The eclipse within the suburb 20 miles south of Cleveland will start at about 2 p.m. eastern time. The moon will completely cover the sun at about 3:14.
Hope Church expects to have anywhere from 500 to 2,000 people on its 10-acre campus when that happens, including children who’ve been set free of college for the day and immigrant communities who’ve been invited in Spanish and Ukrainian. The church also got a mini-grant from the American Astronomical Society to assist pay for transportation and accessibility accommodations to bring out as many as 200 individuals with physical and developmental disabilities.
DeFelice hopes a few of them will get an experience of community on the event and realize their lives can be higher in the event that they were a part of the church.
“The slogan I got here up with is ‘Join us! Don’t stay alone in the dead of night,’” DeFelice said. “There’s an actual communal aspect to it, the awe and amazement you get, the applause and gasps. It’s higher with a community.”
The pastor, Shawn Brennan, said the church has never done an astronomy-themed outreach event before, however it suits with Hope’s overall vision of serving the community.
“We wish to care about what they care about,” he said. “I believe the times of just existing and putting an indication out front are over. We’re attempting to be intentional in our community, representing the guts of Christ and being an lively presence.”
The idea for an eclipse event got here up at a board meeting about six months ago, Brennan said. Three current and former NASA employees are leaders within the church, including DeFelice. He proposed they hold an event and provides away NASA-approved eclipse glasses. He got here up with a cool design that mixes the Hope Church logo with a picture of a solar eclipse and really helpful the church order 5,000 of them for 59 cents apiece.
“The very first thing that goes through your mind is What if it’s a crummy day in Ohio?” Brennan said. “But we moved pretty quickly to pondering it is a cool opportunity, and we’ve been praying for opportunities.”
The congregation has given away several thousand pairs of glasses ahead of the eclipse. And now people stop by the church almost daily to ask if there are any more. They often stick around for a bit, Brennan said, to ask a matter concerning the church, share a prayer concern, or simply speak about their life.

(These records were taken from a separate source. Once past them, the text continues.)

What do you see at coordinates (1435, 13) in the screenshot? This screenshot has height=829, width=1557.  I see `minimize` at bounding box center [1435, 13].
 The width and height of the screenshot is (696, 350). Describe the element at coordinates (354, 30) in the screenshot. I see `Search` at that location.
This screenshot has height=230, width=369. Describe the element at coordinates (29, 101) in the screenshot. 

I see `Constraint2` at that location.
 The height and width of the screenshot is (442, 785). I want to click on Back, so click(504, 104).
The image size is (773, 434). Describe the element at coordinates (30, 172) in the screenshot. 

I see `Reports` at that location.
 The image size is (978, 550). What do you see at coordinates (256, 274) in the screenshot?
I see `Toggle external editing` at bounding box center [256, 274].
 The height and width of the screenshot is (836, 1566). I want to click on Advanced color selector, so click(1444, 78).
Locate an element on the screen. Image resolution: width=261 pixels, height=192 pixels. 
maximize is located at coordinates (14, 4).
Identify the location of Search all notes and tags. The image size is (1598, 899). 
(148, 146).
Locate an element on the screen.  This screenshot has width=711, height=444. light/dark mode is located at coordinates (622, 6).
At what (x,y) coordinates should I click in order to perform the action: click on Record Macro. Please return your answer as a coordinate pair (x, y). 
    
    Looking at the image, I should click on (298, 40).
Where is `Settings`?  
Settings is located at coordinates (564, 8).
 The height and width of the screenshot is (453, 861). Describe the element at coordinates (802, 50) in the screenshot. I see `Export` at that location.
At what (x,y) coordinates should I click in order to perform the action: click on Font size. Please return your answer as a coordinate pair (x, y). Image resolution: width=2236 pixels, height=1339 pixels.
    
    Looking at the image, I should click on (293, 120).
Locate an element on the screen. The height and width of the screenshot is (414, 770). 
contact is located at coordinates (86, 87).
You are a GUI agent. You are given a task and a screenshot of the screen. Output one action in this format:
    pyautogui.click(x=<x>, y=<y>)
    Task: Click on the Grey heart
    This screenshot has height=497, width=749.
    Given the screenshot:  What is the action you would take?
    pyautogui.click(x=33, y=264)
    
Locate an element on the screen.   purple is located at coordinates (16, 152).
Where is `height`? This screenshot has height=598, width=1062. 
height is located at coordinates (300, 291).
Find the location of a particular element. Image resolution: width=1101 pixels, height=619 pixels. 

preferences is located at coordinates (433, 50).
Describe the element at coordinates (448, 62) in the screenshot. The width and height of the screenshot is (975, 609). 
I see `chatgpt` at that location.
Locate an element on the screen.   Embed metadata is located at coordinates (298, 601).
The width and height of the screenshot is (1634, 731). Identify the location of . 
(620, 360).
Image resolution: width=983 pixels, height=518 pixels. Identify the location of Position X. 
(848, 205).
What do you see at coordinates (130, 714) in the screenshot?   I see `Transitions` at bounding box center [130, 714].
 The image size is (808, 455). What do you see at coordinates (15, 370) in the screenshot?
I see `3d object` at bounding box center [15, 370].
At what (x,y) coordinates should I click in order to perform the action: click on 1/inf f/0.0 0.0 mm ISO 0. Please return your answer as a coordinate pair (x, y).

They sometimes seem surprised at how much they desired to seek advice from a minister. And the minister, in turn, has been surprised at how effective eclipse glasses are at communicating the love and care of Christ to the community.
DeFelice, nevertheless, thinks it type of is smart. He says there’s something deeply similar about an eclipse and Jesus.
“You try to inform people about your faith they usually don’t get it,” he said. “And it’s type of the identical way with an eclipse. People have a look at you, like, What’s the massive deal? And you say, ‘Just trust me. It’s an incredible experience. Just give us a number of minutes. Just try. It’s amazing.’”
So that’s why they’re giving out glasses. And why other evangelicals are giving out tracts, T-shirts, parking spots with bathroom access, and Scripture-adorned moon pies. It’s an invite for people to come back into the shadow of the moon—the trail of eclipse totality—where they simply might see an amazing light.